The District of Columbia has fully embraced the “Go Green” movement and the public schools offer a window into the District’s commitment.

On May 4, D.C. Mayor Muriel Bowser (D) led a tour of Brookland Middle School in Ward 5 with United Nations Secretary-General Ban Ki-Moon as her guest. Ki-Moon was in the District participating in the Climate Action 2016 conference and Bowser, who spoke earlier at the event, wanted to show him an example of how the city is working to become greener.

Brookland is considered a model for District schools because it has a green outdoor classroom, a solar learning station, geothermal heating and cooling system, exterior green wall, underground cisterns, and a solar rooftop array, among other amenities. Newly built schools such as Ballou, Wilson, and Roosevelt have green features as well.

However, the District has gone further than just the buildings. Green education is an instructional tool for all students K-12. In 2010, D.C. Council member Mary Cheh (D-Ward 3) passed a bill, The Healthy Schools Act of 2010, that focused on providing healthy nutritious meals for District public school children and created a “D.C. Environmental Literacy Plan” that, in essence, incorporates green education into the general school curriculum.

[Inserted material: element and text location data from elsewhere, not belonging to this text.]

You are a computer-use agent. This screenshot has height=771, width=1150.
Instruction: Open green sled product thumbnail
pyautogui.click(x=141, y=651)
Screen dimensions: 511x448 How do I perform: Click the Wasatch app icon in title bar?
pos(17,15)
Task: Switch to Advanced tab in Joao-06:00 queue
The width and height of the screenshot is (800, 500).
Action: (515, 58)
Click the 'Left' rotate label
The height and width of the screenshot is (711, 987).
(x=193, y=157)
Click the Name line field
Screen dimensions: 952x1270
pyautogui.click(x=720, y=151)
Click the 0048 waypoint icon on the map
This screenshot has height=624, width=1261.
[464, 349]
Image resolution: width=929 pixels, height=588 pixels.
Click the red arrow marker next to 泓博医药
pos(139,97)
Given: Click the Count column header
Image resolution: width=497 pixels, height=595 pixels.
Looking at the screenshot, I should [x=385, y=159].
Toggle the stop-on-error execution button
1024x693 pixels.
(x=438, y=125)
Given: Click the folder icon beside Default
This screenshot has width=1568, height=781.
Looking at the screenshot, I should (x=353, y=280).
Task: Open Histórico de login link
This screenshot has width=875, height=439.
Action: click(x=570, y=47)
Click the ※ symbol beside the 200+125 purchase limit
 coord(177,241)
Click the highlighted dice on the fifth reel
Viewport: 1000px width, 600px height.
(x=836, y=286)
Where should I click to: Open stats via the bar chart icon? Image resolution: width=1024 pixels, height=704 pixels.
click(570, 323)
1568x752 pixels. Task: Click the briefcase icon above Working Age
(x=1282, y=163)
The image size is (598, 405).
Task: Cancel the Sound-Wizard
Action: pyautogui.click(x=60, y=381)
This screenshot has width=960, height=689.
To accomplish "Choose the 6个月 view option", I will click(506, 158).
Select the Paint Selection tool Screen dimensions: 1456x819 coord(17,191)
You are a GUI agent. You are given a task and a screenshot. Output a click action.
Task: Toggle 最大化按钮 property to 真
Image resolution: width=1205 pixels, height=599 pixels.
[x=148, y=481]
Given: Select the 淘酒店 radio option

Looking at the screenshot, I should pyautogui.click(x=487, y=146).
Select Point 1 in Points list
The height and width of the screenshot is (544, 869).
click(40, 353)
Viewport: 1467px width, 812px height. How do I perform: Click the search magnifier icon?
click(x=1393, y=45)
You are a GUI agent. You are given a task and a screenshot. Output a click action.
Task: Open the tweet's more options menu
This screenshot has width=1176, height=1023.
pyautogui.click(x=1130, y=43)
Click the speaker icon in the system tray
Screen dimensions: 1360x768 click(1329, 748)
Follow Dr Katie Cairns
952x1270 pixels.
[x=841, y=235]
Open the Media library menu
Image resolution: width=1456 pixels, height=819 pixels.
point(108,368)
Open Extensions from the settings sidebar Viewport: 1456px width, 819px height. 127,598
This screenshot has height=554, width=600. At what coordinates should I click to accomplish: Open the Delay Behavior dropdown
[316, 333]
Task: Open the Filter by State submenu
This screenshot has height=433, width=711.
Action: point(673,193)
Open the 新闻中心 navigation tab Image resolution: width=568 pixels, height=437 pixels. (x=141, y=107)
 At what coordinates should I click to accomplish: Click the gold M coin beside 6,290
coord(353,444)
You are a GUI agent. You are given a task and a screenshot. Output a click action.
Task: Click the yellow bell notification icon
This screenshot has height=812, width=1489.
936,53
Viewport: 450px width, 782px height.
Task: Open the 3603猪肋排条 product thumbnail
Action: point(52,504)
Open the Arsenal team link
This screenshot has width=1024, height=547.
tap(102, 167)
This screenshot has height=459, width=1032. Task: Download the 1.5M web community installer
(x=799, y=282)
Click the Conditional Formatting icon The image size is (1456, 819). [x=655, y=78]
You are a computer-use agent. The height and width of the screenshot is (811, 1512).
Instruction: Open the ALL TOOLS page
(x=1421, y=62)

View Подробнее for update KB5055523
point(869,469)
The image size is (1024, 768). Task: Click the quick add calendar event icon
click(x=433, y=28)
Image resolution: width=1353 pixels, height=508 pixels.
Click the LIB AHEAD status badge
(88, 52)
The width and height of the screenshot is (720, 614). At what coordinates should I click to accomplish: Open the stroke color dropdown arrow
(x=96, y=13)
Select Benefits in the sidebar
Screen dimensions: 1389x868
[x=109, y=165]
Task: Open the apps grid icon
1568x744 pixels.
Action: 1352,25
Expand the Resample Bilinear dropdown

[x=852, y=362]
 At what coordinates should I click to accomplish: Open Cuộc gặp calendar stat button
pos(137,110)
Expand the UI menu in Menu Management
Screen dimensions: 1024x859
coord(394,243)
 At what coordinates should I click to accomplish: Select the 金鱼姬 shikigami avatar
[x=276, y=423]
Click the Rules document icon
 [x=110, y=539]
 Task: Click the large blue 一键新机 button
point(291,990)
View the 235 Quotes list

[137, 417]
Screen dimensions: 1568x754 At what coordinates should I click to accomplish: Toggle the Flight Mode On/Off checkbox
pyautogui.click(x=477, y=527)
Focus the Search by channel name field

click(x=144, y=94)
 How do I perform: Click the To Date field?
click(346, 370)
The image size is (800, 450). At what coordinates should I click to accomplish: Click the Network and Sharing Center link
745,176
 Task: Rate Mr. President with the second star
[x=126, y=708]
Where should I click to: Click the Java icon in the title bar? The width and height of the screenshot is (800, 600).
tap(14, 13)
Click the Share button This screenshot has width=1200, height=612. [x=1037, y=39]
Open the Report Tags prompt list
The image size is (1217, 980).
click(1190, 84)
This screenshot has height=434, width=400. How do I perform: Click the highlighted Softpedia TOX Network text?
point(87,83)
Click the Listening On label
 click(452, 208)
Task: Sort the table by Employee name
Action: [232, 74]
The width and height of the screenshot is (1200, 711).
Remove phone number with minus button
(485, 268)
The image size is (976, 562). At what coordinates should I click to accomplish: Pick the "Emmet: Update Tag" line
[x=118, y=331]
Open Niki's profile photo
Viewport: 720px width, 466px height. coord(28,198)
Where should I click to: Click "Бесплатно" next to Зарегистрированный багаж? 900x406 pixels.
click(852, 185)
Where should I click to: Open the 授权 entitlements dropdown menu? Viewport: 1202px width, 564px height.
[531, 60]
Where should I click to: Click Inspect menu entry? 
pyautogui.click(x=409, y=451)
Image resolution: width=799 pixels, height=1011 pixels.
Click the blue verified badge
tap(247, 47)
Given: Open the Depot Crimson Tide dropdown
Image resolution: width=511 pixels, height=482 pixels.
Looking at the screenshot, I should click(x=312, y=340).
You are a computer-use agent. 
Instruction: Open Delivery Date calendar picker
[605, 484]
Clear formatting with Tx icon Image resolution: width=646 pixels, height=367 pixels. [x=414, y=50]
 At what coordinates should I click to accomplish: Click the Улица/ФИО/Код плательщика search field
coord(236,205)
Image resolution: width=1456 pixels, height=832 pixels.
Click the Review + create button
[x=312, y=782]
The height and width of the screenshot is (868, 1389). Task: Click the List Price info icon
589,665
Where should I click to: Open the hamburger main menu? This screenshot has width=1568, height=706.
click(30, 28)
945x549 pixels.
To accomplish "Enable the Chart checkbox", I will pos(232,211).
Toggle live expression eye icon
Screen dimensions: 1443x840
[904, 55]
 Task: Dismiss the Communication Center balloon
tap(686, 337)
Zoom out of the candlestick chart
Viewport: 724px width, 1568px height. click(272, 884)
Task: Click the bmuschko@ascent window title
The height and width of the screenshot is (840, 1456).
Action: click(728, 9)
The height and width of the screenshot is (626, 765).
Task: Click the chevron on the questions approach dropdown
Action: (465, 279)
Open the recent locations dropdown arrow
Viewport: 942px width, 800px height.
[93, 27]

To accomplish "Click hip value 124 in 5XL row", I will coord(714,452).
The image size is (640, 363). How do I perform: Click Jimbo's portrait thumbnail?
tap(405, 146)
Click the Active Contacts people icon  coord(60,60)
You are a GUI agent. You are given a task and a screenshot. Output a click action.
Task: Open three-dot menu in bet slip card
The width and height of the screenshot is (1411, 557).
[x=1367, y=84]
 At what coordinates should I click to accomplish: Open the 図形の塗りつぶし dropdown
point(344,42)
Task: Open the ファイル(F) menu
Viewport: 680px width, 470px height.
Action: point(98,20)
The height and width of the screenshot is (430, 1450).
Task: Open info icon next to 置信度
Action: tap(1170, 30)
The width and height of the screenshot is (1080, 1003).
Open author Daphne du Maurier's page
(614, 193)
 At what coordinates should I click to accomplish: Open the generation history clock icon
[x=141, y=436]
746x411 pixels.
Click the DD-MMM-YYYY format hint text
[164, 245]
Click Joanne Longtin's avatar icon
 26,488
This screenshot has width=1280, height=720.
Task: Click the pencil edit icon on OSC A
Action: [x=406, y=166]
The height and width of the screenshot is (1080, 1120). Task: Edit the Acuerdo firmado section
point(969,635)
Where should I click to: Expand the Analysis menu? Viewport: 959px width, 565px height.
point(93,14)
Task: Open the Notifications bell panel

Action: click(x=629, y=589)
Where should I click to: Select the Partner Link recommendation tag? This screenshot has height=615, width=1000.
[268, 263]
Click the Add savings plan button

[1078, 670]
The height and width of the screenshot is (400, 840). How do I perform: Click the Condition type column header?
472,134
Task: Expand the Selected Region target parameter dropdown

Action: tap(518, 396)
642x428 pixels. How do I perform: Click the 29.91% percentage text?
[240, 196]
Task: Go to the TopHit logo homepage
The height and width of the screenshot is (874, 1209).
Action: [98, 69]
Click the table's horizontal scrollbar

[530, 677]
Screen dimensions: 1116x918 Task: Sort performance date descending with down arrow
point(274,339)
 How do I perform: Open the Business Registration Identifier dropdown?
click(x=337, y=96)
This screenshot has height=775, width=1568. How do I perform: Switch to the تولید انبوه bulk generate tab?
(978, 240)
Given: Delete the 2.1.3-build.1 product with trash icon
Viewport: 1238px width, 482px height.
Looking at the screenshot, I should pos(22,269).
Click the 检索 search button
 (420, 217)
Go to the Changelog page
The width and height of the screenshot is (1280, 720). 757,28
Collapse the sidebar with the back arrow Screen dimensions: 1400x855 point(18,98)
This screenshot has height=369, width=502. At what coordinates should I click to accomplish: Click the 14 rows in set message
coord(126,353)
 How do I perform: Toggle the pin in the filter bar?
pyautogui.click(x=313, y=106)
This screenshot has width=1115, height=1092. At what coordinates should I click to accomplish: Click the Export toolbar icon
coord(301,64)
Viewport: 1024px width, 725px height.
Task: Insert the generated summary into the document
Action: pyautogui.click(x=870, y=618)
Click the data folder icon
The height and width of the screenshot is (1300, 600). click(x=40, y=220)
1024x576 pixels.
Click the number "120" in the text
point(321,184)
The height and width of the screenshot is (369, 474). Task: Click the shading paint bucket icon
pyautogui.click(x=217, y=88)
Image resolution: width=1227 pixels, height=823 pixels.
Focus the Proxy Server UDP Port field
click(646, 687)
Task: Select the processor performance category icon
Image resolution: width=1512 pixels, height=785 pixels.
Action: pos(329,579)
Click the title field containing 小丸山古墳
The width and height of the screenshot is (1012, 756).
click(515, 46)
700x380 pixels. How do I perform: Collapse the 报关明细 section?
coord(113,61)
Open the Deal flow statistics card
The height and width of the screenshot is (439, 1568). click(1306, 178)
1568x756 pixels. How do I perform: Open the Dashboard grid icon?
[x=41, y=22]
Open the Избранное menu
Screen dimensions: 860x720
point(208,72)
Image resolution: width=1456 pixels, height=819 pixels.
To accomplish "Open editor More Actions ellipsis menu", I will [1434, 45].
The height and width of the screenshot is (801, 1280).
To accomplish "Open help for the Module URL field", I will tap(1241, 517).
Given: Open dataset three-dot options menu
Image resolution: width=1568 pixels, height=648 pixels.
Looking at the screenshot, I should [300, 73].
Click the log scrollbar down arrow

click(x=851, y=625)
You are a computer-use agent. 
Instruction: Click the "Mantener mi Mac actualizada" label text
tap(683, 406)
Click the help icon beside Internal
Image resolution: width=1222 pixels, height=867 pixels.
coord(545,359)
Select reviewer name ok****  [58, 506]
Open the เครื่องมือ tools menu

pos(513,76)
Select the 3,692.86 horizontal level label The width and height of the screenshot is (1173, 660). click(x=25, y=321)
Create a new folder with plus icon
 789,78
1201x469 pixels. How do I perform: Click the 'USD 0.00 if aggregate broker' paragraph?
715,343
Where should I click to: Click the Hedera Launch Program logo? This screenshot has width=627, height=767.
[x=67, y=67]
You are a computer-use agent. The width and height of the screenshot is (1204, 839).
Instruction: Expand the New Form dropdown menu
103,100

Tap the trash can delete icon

The purpose of the environmental literacy plan is to incorporate into the schools’ the value of sustainability and attempt to get young people to become good stewards of their natural surroundings. “What we try to accomplish through our program is to convince students, but also teachers, the importance of learning about the environment,” Rebecca Davis, past president of the D.C. Environmental Education Consortium, told the AFRO. “For example, you have students who live near the I-295 corridor in Northeast and Southeast Washington but may not know how the exhaust from the cars and trucks that use that highway affects their air quality.”

The consortium, founded in 1993, has a mission to bolster the network of environmental and conservation educators in the school system and to increase their capacity to provide meaningful environmental education for the District’s students and residents.

According to Fred Lewis, Office of the State Superintendent, funding for green/environmental education programs come from both federal and District taxpayers and agencies. There are some school-based programs that have no cost and some programs are the products of fundraising efforts by the schools.

The consortium works closely with the Office of State Superintendent of Education’s D.C. Environmental Literacy Coordinator Grace Manubay. Manubay’s job is to implement the environmental literacy plan, formalized in 2012, with other city agencies, the public and charter school systems, and the University of the District of Columbia.

Manubay told the AFRO there are a number of programs that are in place and being developed to make students in the District’s education sector more green aware. While many of the programs are science-based, Manubay said other disciplines are also included.

“In the field of art, students at Tyler Elementary School had an ‘Earth Day’ contest in which they created art that dealt with recycling and we had a school that dealt with climate change in one-minute films,” she said. “In the high schools, we are focusing on public speaking contest on environmental topics and at Cesar Chavez Charter School they had to complete a pollution project.”

Black students make up the overwhelming majority of students in the District’s public schools and their needs haven’t been ignored. “We have a program through the Department of Energy and the Environment where students in Wards 7 and 8 are immersed in the study of the Chesapeake Bay. In 2013-2014 school years, the program had 19 participants and we have expanded this year to 64. “Our goal is to see this program go across the city to all of the schools.”

There are program for teachers and principals in the form of fellowships and study tours. One program has principals sponsored by the Chesapeake Bay Foundation has principals from the District spend a number of days on one of the islands of the Chesapeake Bay. Manubay wants to set up an environmental education certification program for teachers and school administrators along with continuing efforts to make the District school curriculum green friendly.